• _Problem to work on_
Filter the listing down to the lines containing the word "agent".

• _Data for the task_
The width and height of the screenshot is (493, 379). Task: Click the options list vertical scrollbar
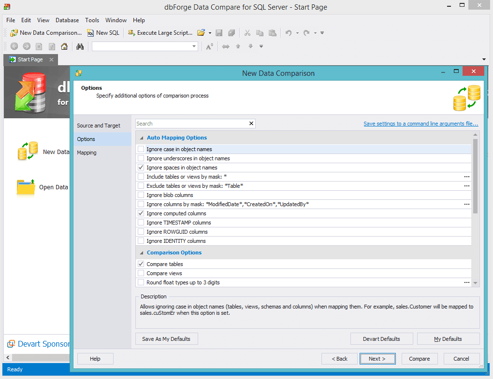coord(475,176)
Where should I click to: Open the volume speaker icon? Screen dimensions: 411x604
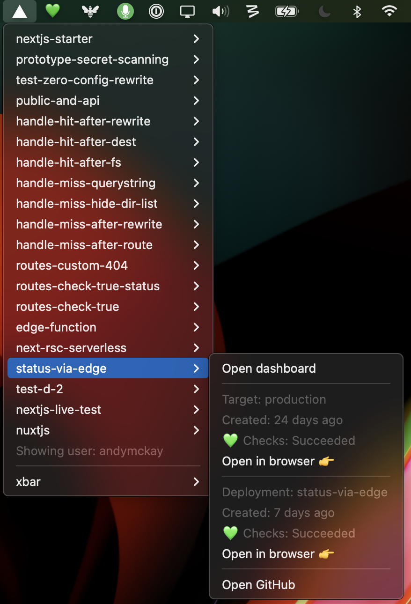pyautogui.click(x=220, y=11)
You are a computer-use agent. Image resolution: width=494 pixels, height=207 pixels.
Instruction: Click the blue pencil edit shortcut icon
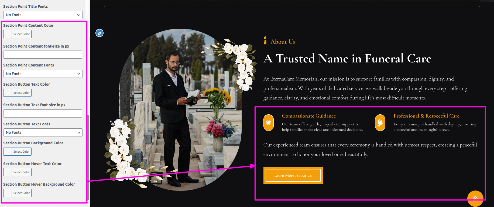tap(100, 33)
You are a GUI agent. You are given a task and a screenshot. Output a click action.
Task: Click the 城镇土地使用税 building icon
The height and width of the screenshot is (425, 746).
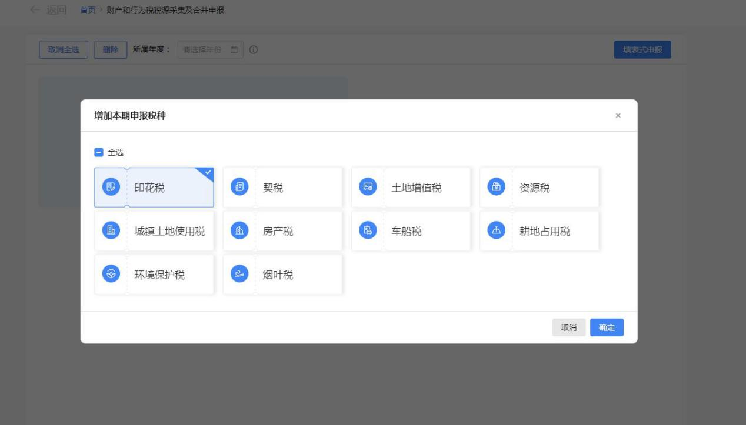click(111, 231)
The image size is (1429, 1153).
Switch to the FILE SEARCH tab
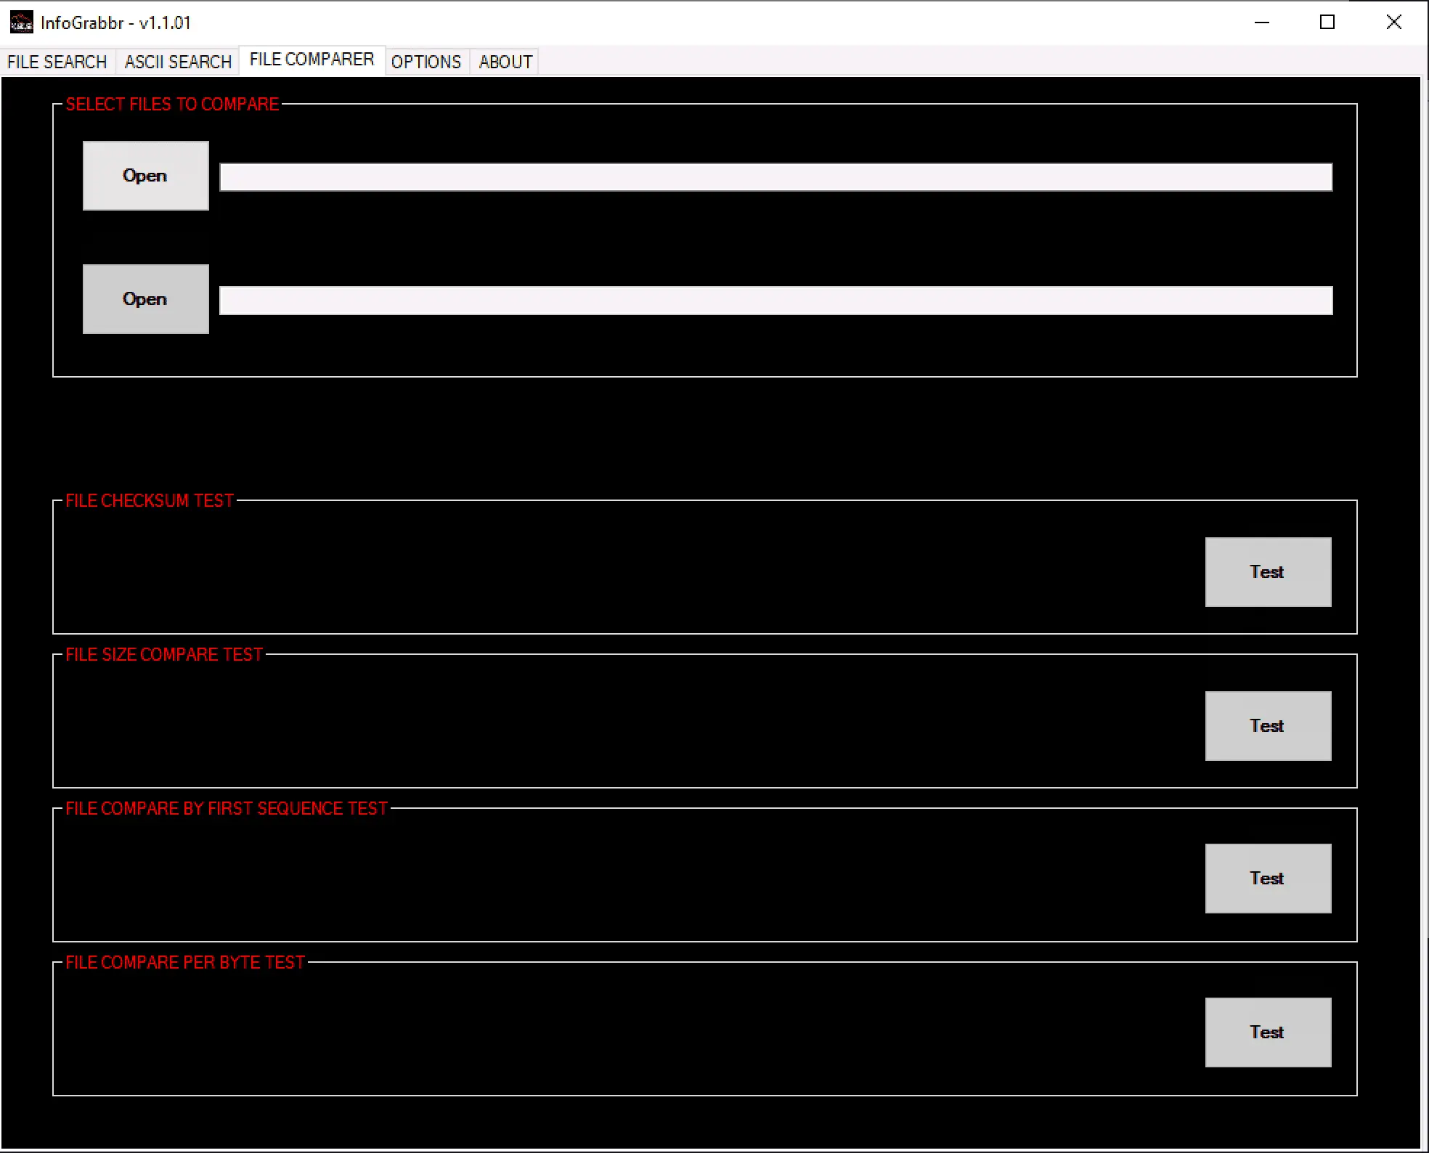(57, 62)
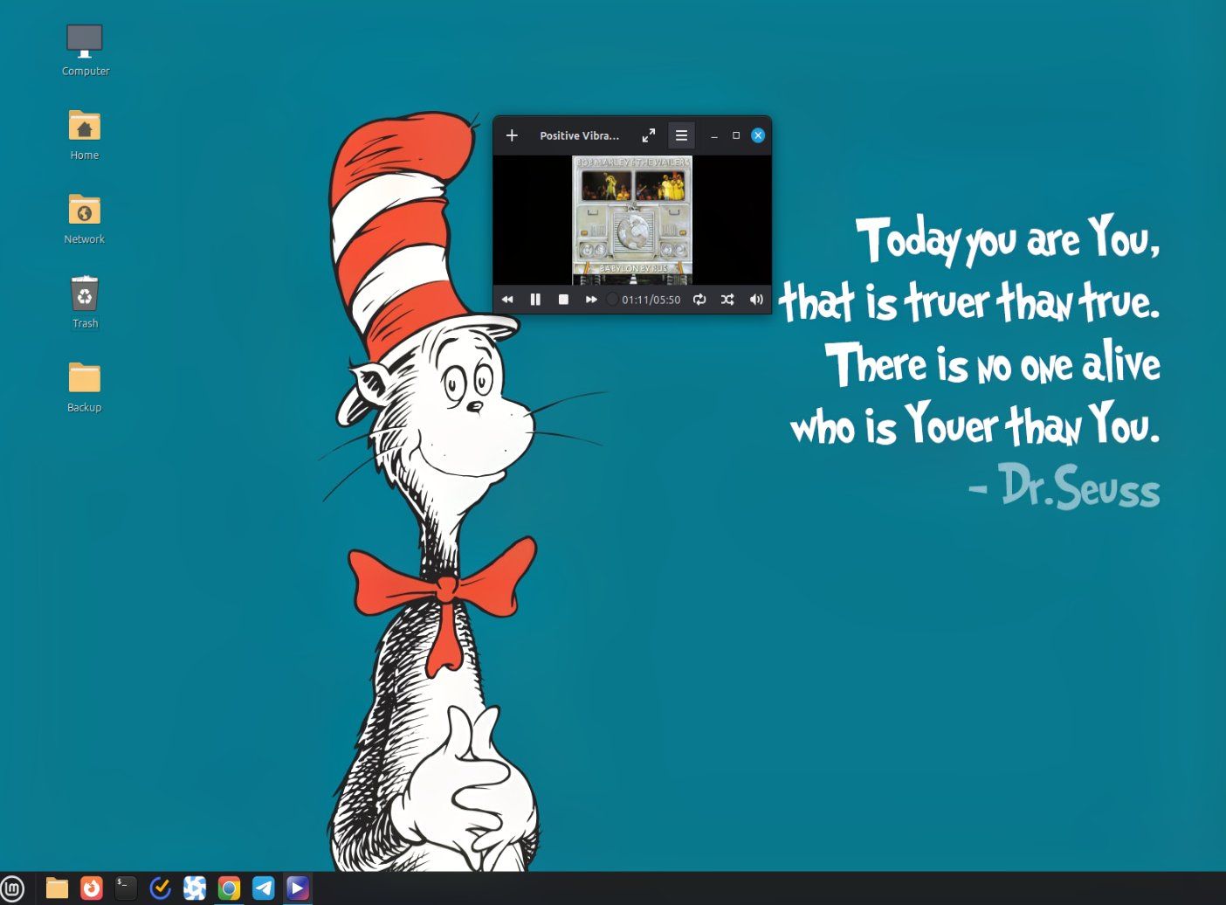Click the seek position knob
Image resolution: width=1226 pixels, height=905 pixels.
612,300
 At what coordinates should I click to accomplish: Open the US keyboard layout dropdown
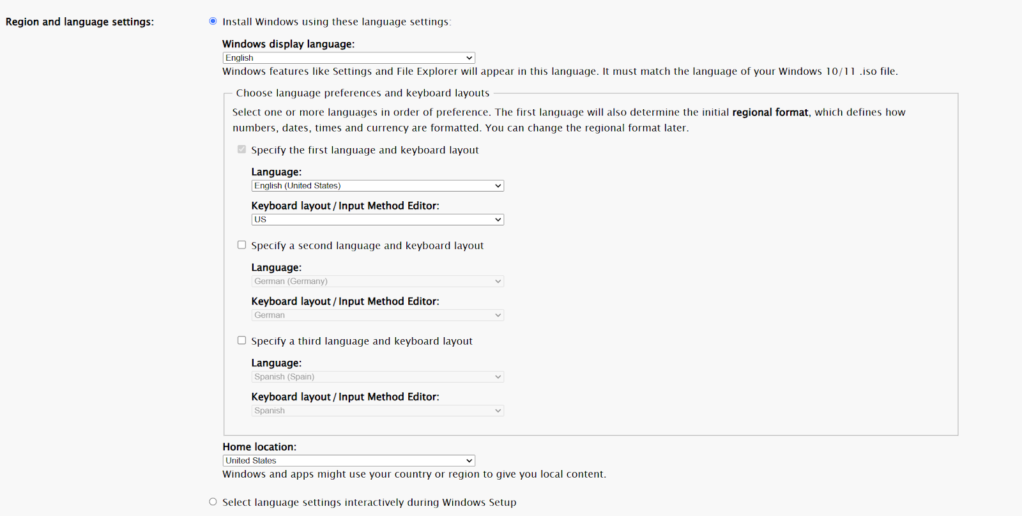tap(377, 219)
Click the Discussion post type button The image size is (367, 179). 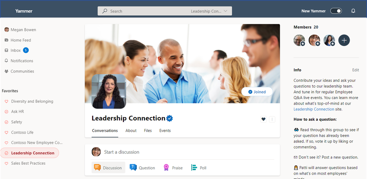click(108, 168)
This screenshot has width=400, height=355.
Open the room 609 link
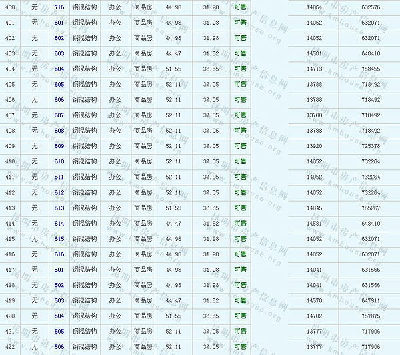(x=59, y=146)
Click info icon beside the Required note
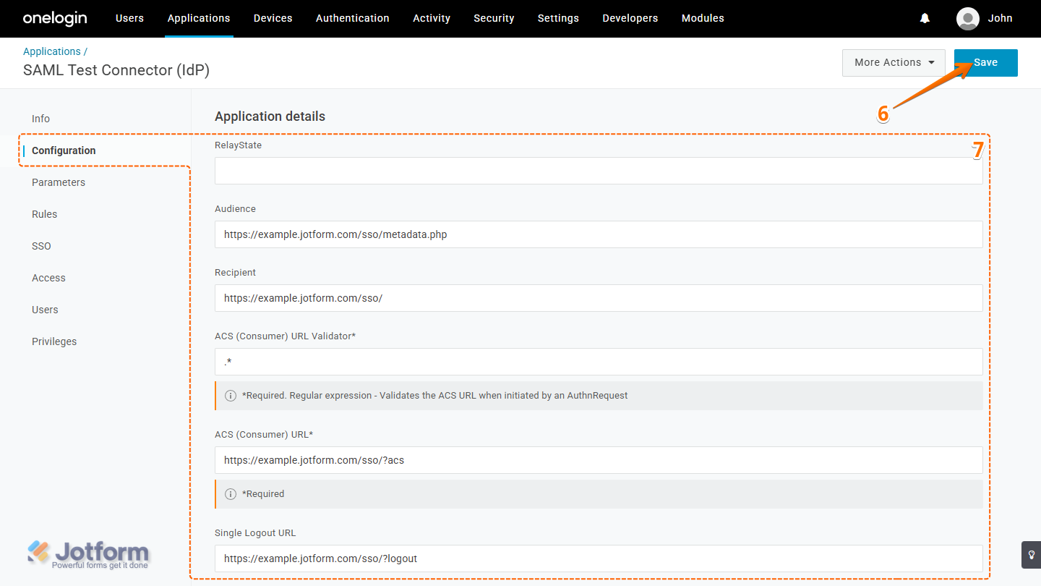Screen dimensions: 1041x586 (231, 494)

• _Solution to the problem_
You are a computer-use agent. Image resolution: width=494 pixels, height=207 pixels.
You are a GUI agent. You are given a task and a screenshot. Output a click action.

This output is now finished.